Udham Singh tailed linchpin General O’Dwyer for two decades, just so he could avenge Jallianwala Bagh massacre!

“I did it because I had a grudge against him. He deserved it. He was the real culprit. He wanted to crush the spirit of my people, so I have crushed him. For full 21 years, I have been trying to wreak vengeance. I am happy that I have done the job. I am not scared of death. I am dying for my country. I have seen my people starving in India under the British rule. I have protested against this, it was my duty. What greater honour could be bestowed upon me than death for the sake of my motherland?”

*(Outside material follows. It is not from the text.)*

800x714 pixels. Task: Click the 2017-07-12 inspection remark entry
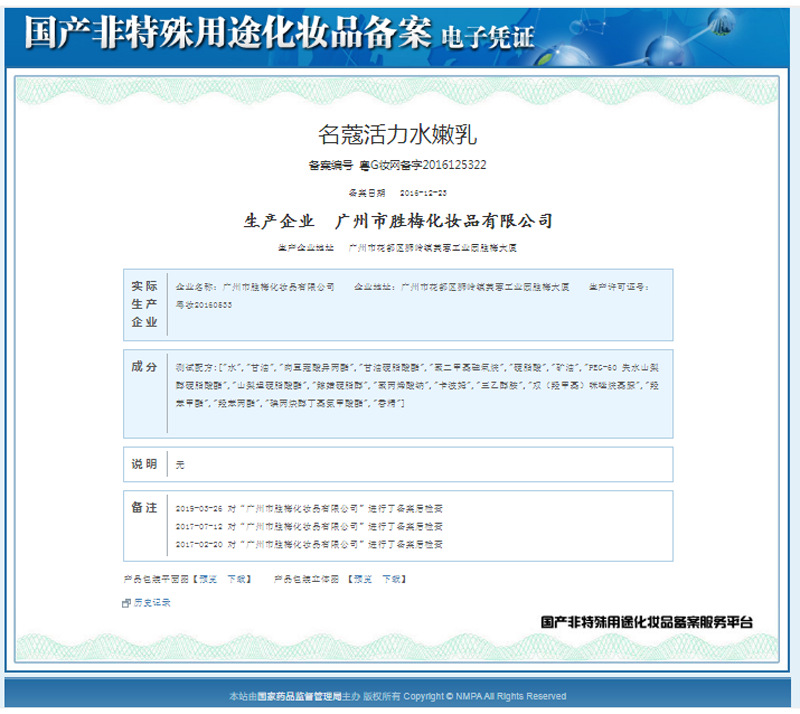tap(309, 526)
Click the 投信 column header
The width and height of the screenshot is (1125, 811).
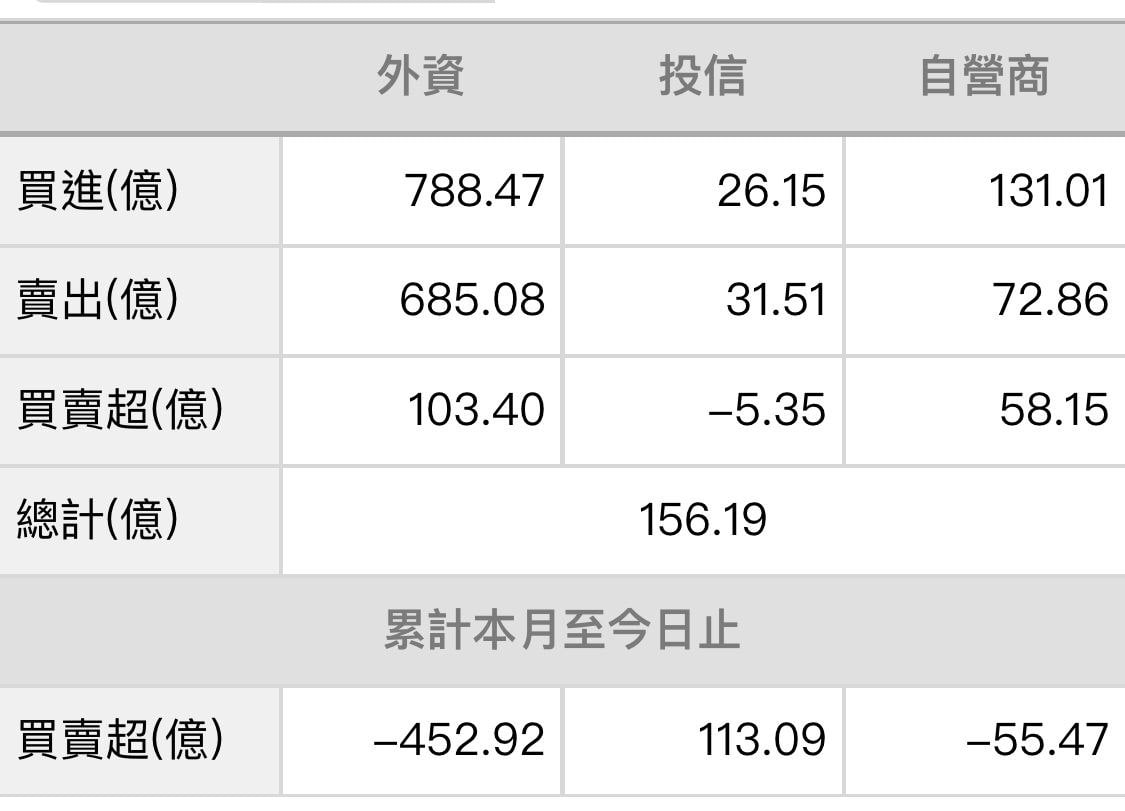[702, 77]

These are the piercing words of Udham Singh, one of India’s fiercest freedom fighters, and he uttered these words after assassinating General Michael O’Dwyer, the cold-hearted General responsible for the Jallianwala Bagh massacre.

A tribute to Udham Singh:

On April 13, 1919, on the festival day of Baisakhi, around 20,000 innocent people had gathered inside Jallianwala Bagh. Coming from outside the city, they may have been unaware of the martial law that had been imposed. On Dyer’s orders, his troops fired on the crowd for ten minutes, directing their bullets largely towards the few open gates through which people were trying to run out. The figures released by the British government were 370 dead and 1200 wounded. Other sources place the number of dead at well over 1000.

Jallianawala bagh

Udham Singh, a young orphan, had managed to escape, with a vow that he will come back and kill the man who approved of the massacre.

On 13 March 1940, at Caxton Hall in London, Udham Singh shot and killed the British Lieutenant-Governor of Punjab, Michael O’Dwyer. Dressed like a perfect English gentleman, Udham Singh pulled out a .45 Smith & Wesson revolver that was concealed under a book and fired six rounds into a group of people…He stood his ground, smiled, and didn’t try to escape!


Ram Mohammed Singh Azad, a.k.a., Udham Singh, was criticised by Jawaharlal Nehru at first, who had a friendly equation with the who’s who of the British Empire. Later, though, as Prime Minister, he paid tribute to the martyr.